Here you are now, calling me up, but I don't know what to say
I've been picking up the pieces of the mess you made
Agora você vem me ligar, mas eu não sei o que dizer
Ando juntando os fragmentos da bagunça que você fez
— All you had to do was stay
A mensagem em destaque na tela de bloqueio do meu celular diz:
Podemos nos encontrar? Estou em Barcelona.
Os últimos dias foram uma correria, mal tive tempo de respirar depois do jogo na Champions e de repente era novembro, e passei uma semana treinando com a Seleção Brasileira no Rio e o tempo todo sentindo, de maneira completamente bizarra, como se aquele não fosse o meu time. Quando foi que me acostumei com as jogadoras ao meu redor se comunicando em catalão, espanhol e inglês, e não só em português?
De volta a Barcelona, estou começando a ficar confortável com o meu time ao meu redor — Despacito tocando no vestiário por insistência de Alba, e Sofia gravando alguma dancinha pro TikTok enquanto Emily filma com o celular. Mas lá vem essa maldita mensagem me tirar de órbita de novo.
Podemos nos encontrar? Que merda é essa?!
Quando Emily aponta a câmera do celular para mim, eu forço um sorriso e logo desvio o olhar, torcendo para ela entender que não estou no clima. Ainda nem acredito que já é a última semana de novembro. Tem decoração de Natal por todo canto na cidade, e alguém pendurou uma guirlanda sobre a porta do vestiário, pelo lado de dentro.
As fotos tiradas de mim e de Olga, a mulher que encontrei em Valência, já não circulam tanto na internet e foram completamente esquecidas pelos programas de TV. Mas ainda estou ansiosa com a possibilidade de as pessoas me reconhecerem quando não estou aqui, na segurança do vestiário, e tudo porque meu ex é um babaca famoso. Ninguém nunca tinha se interessado desse jeito pela minha vida antes. Pensei que os paparazzi só iam atrás de gente tipo a Britney Spears.
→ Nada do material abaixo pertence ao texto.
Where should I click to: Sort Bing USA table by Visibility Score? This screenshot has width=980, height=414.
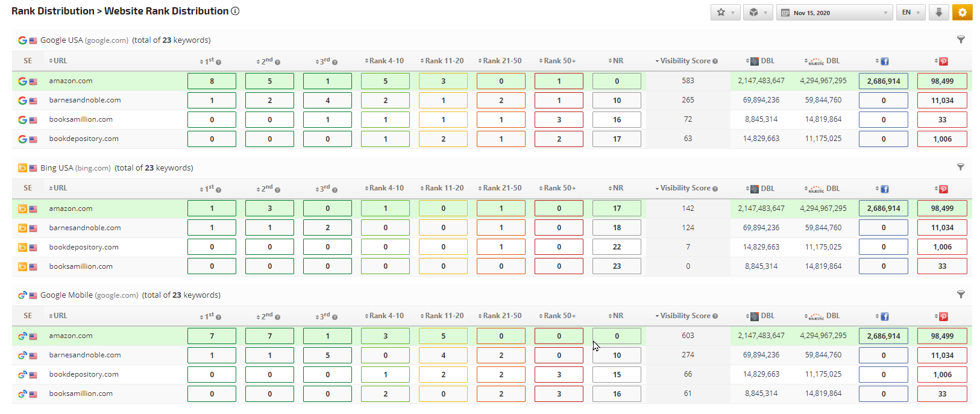click(x=685, y=188)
Porém, mesmo com medo de câmeras escondidas pelos cantos, eu estava começando a respirar aliviada.
Agora isso.
Desligo o celular sem responder a mensagem e o guardo de volta na mochila.
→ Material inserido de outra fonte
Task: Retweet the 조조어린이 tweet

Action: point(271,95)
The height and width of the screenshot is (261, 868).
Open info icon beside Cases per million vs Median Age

Uma das assistentes técnicas entra no vestiário bem nessa hora, pedindo licença e carregando uma pilha de coletes amarelos de pano.
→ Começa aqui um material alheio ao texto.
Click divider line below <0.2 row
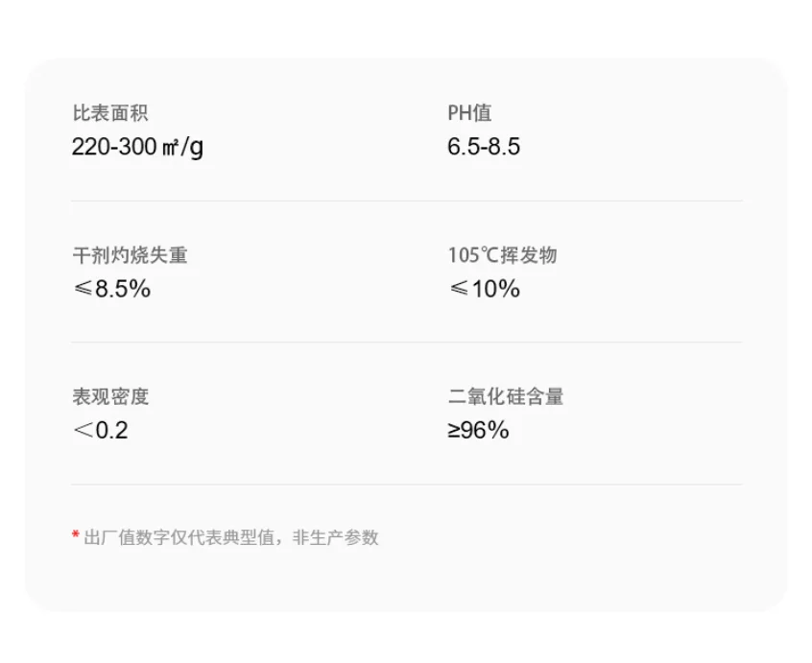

— O treino de hoje vai ser duro — ela explica —, temos uma previsão de chuva forte, mas é bom para vocês se prepararem para essas condições em uma partida. Vamos dividir vocês em dois times, da maneira mais equilibrada que conseguimos considerando seus pontos fortes e fracos.
Ela começa a chamar os nomes que vão vestir o colete: Alba, Karin, Emily, por aí vai. Depois manda todas elas para fora, deixando o restante de nós para discutir estratégias no vestiário.
— Vocês têm dez minutos, depois nos encontrem lá fora — ela avisa antes de sair.
Eu e as meninas nos aproximamos mais, nos sentando coladas umas às outras nos bancos, e Ember se senta ao meu lado, a coxa dela quase roçando na minha. Não chega a me tocar, mas a possibilidade disso me mantém distraída. Pilar Martin começa a falar enquanto Sofia termina de fazer uma trança no cabelo preto e liso dela.
— Nos primeiros vinte minutos a gente reforça a defesa. Elas vão querer marcar o primeiro gol logo e, se a gente não deixar entrar, vão começar a ficar impacientes e errar os passes.
Eu assinto, como se estivesse prestando muita atenção, daí olho de relance para a perna de Ember. O calção azul do uniforme subiu um pouco na coxa dela. Ela ainda não colocou as meias, então é muita pele à mostra, quase tocando na minha.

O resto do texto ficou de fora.